The taxable income of the parents is taken into account in computing child support. The problem is that if the taxable income does not reflect the real financial capacity of the parent.
Parents are liable for the child support of their children. The assessment is done by the Department of Human Services that follows a formula for the calculation of child support payable by each parent. There are many factors that are involved in the computation and one of this is the taxable income of the parents.
The assessment for child support will be based on the parents’ taxable income, aside from other factors. The problem is that the taxable income might not be indicative of the true financial status of the parent. A parent might actually be wealthier or poorer than what his taxable income shows. It could be that a parent is rich in terms of ownership of assets but income poor in terms of his salary. The parent may not be earning through a salary but may be self-employed or has business interests. So, these are circumstances that might not be reflected in the taxable income of the parents.
If the taxable income does not reflect the real income of the parents then it becomes an insufficient basis for the child support assessment. The child support amount that has not considered the true financial circumstances of the parents may be unfair for all parties considered. If the child’s parents are wealthier than what their taxable incomes let on then the child is entitled to a higher amount of child support.
On the other hand, it is unfair for the parent who submitted his real income for assessment while the other parent who is asset rich but income poor is made to pay lower child support because of his declared taxable income. There are many Australians who are rich because of their numerous properties and business interests but if they have children they will be assessed based only on their taxable income in accordance with the formula.

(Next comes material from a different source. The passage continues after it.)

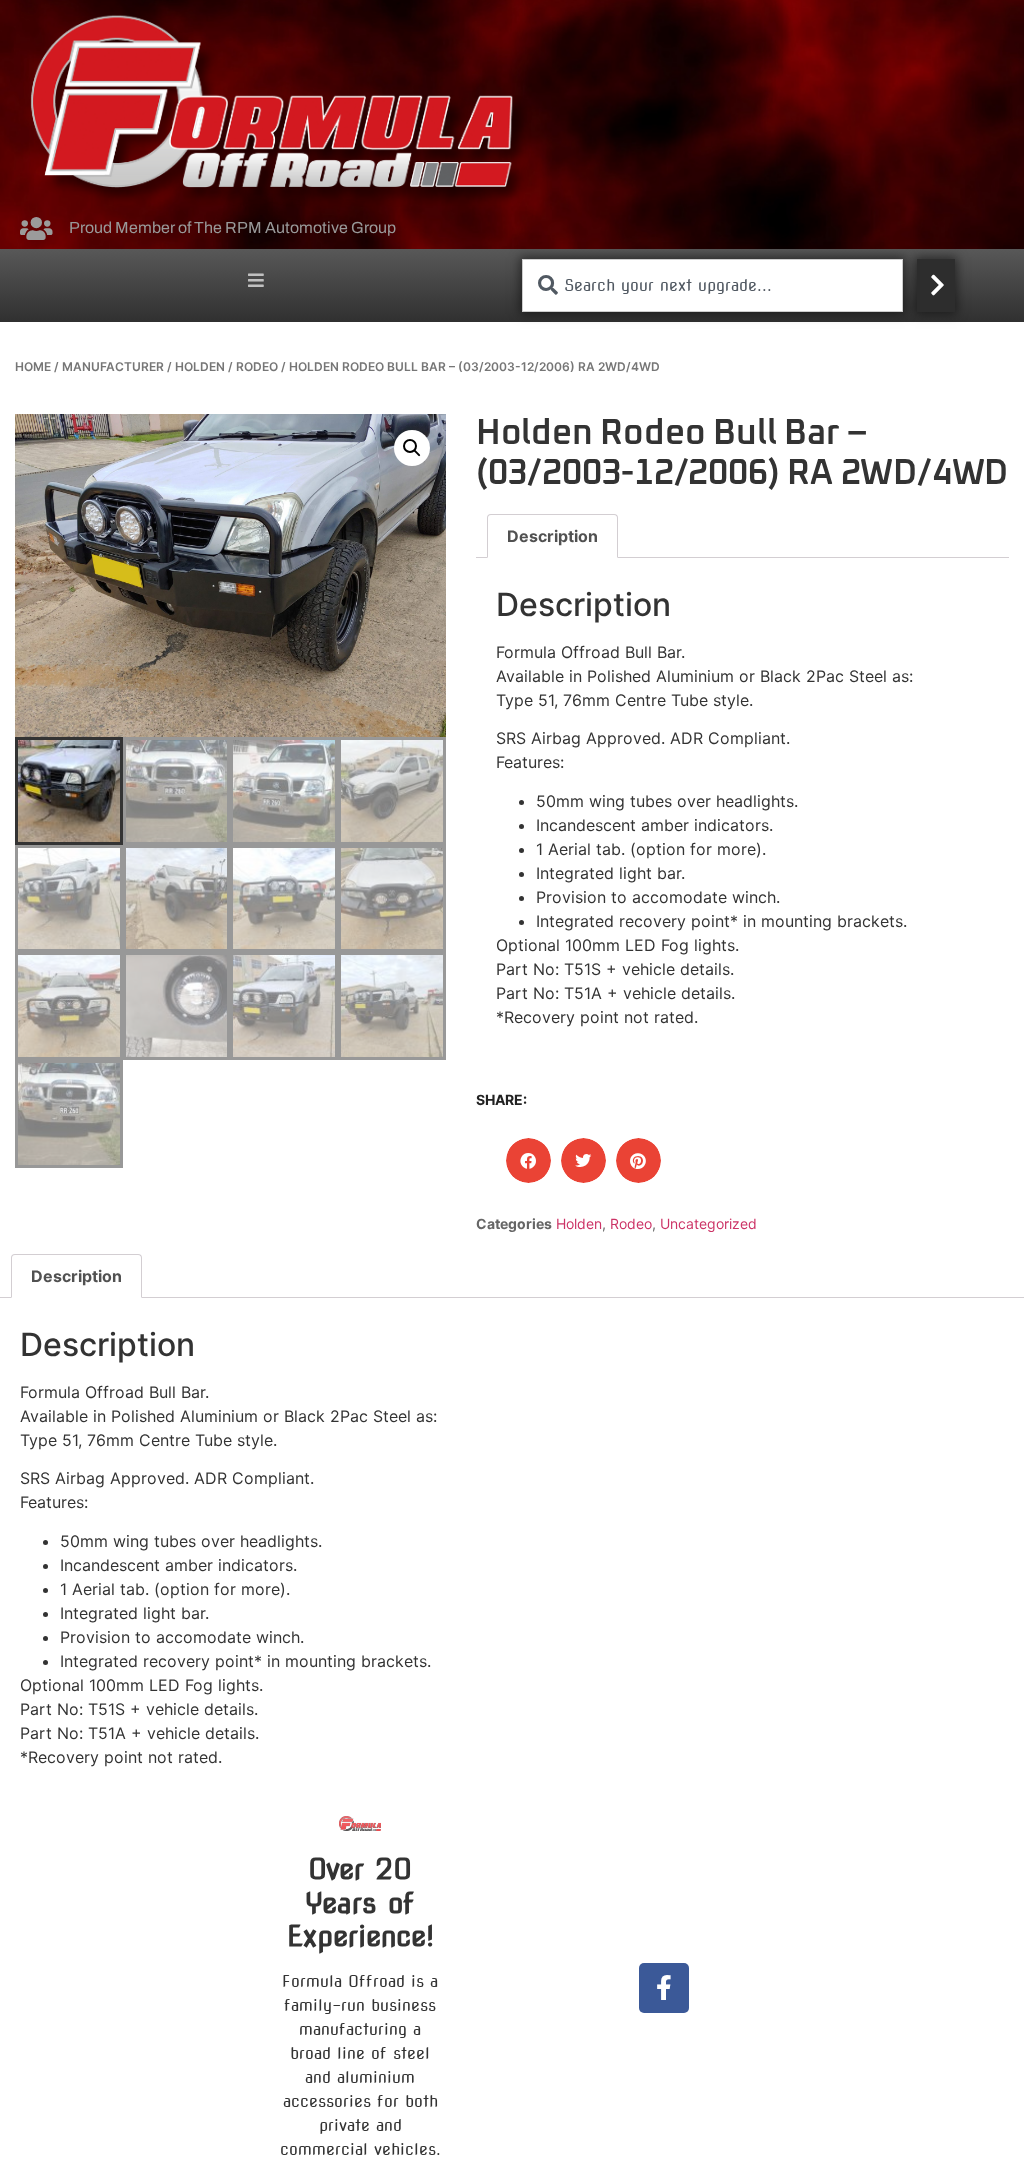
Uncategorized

Ultimately, it is the child that is affected with an unfair assessment. Child support is for the day-to-day maintenance of the child. The amount paid by the parents is to be used for the care, welfare and development of the child.
An objection to the assessment may be filed by the parent who is obligated to pay child support or the parent-carer. The DHS will entertain objections on the ground that the assessment is unfair because it does not reflect the correct information on income, earning capacity, property and financial resources of either or both parents.
If an objection is granted, the assessment may be adjusted to consider the real financial capacity of the parents to provide child support. The objection must be filed within 28 days from receipt of notice of the assessment.